DE telles observations  viennent confirmer l’empreinte chrétienne sur les premiers chapitres de la Génése  avec d’une part  la mise en scéne du péché originel et de l’autre l’affirmatrion de Yahvé non plus comme le nom d’un des dieux  mais comme le nom générique des dieux, ce qui sera finalement compris comme un singulier.

Le monothéisme serait ainsi né d’un refus d’accorder aux Hébreu  des droits ilmprescriptibles  sur l ‘un des dieux, Yahvé en faisant de Yahvé le dieu unique, et dans ce cas comment pourrait-il être réservé à Israël?  On assiste là à une sorte de hold -up  théologique,  à une dépossession.

Il convient donc d’examiner, avec la plus grande attention les 4 premiers chapitres de la  Genése  et notamment les chapitres II, III  et IV.. C’est ainsi qu’au chapitre IV, on trouve même la forme Yahvé sans Elohim aux versets 9  et 13  dans le dialogue de Dieu avec Caïn./ La rédaction de Genése IV  diffère ainsi de Genése II  et III   mais aussi de Genése I. Le chapitre IV  commence au lendemain de la sortie du Jardin d’Eden et aurait donc été ajouté par la suite, mettant en scéne Abel et Cain dont il n’avait pas été question auparavant et dont il ne sera d’ailleurs plus question en dehors du dit chapitre IV, puisque c’est Seth qui apparaitra comme le fils d’Adam.(fin ch IV  et début V)  Toute l’affaire Cain-Abel tient donc en un seul et unique chapitre de la Genése et toute l’affaire du Jardin d’Eden tient dans deux chapitres seulement, les II et IIIe. En trois chapitres II, III  et IV  toute une imagerie – une série de paraboles, se mettra en place dont les Evangiles ne semblent pas avoir eu connaissance mais qui se manifeste dans la seconde partie du Ier siècle (ap JC),, sachant que le Second Temple sera détruit en 70, notamment avec l’Epitre au Hébreux qui cite explicitement Abel./ On doit ainsi opposer les Evangiles et les Epîtres comme s’appuyant sur des corpus différents, l’influence de Paul étant flagrante dans l’exploitation des premiers chapitres de la Genése..

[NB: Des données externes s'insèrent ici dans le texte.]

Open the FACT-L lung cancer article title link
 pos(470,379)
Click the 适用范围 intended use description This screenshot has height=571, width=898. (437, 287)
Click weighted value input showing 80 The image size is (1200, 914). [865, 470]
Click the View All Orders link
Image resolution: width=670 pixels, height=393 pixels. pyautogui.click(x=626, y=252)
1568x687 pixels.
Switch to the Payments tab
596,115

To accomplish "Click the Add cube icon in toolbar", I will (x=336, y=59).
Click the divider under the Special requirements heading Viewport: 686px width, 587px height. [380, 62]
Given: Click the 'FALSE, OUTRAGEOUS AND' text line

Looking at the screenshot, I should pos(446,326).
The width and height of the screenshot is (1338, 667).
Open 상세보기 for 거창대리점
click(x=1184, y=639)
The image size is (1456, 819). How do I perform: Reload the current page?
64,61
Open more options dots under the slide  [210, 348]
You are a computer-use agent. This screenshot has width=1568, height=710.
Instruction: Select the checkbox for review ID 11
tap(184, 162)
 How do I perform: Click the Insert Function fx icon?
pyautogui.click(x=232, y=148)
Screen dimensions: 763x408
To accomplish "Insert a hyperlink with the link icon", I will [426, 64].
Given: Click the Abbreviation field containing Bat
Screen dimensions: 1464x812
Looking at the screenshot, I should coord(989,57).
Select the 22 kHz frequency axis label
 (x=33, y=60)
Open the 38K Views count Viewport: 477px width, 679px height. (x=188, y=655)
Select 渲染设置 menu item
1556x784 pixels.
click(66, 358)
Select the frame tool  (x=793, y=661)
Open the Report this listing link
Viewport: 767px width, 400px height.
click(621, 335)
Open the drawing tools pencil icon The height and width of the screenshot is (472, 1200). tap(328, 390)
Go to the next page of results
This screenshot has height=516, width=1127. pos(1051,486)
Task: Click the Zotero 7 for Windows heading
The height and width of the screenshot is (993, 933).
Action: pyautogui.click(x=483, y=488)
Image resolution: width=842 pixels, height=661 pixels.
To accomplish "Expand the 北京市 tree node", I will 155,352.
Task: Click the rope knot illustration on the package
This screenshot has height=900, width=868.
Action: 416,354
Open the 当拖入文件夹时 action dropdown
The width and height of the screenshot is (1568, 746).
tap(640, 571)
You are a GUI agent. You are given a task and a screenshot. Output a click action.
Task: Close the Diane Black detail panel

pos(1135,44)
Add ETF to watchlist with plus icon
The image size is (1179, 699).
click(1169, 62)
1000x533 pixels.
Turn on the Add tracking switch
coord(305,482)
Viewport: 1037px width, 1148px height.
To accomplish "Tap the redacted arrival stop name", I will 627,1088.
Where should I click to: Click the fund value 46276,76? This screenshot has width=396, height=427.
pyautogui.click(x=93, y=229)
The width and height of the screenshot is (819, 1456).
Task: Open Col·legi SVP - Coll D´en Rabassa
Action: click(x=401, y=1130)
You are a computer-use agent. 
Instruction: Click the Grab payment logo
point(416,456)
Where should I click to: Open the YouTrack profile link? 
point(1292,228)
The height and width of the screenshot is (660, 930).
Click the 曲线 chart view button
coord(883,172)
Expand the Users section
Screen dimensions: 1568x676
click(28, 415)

En ce qui concerne le premier chapitre de la Genése, nous n’excluons pas qu’il ait pu constituer un préambule à l’exposé des Toldoth  et dans ce cas l’interpolation ne concernerait que les chapitres II,; III  et IV.  En effet, dans ce chapitre, on trouve Elohim sans Yahvé, comme dans les chapitres V et suivants. La forme Yahvé Elohim  ne s’observe que dans les chapitres II et III. Quant au chapitre IV, l’on trouve Yahvé mais pas Elohim. En tout état de cause, l’usage de Yahvé dans le Livre de la Genése se limite aux chapitres II à IV.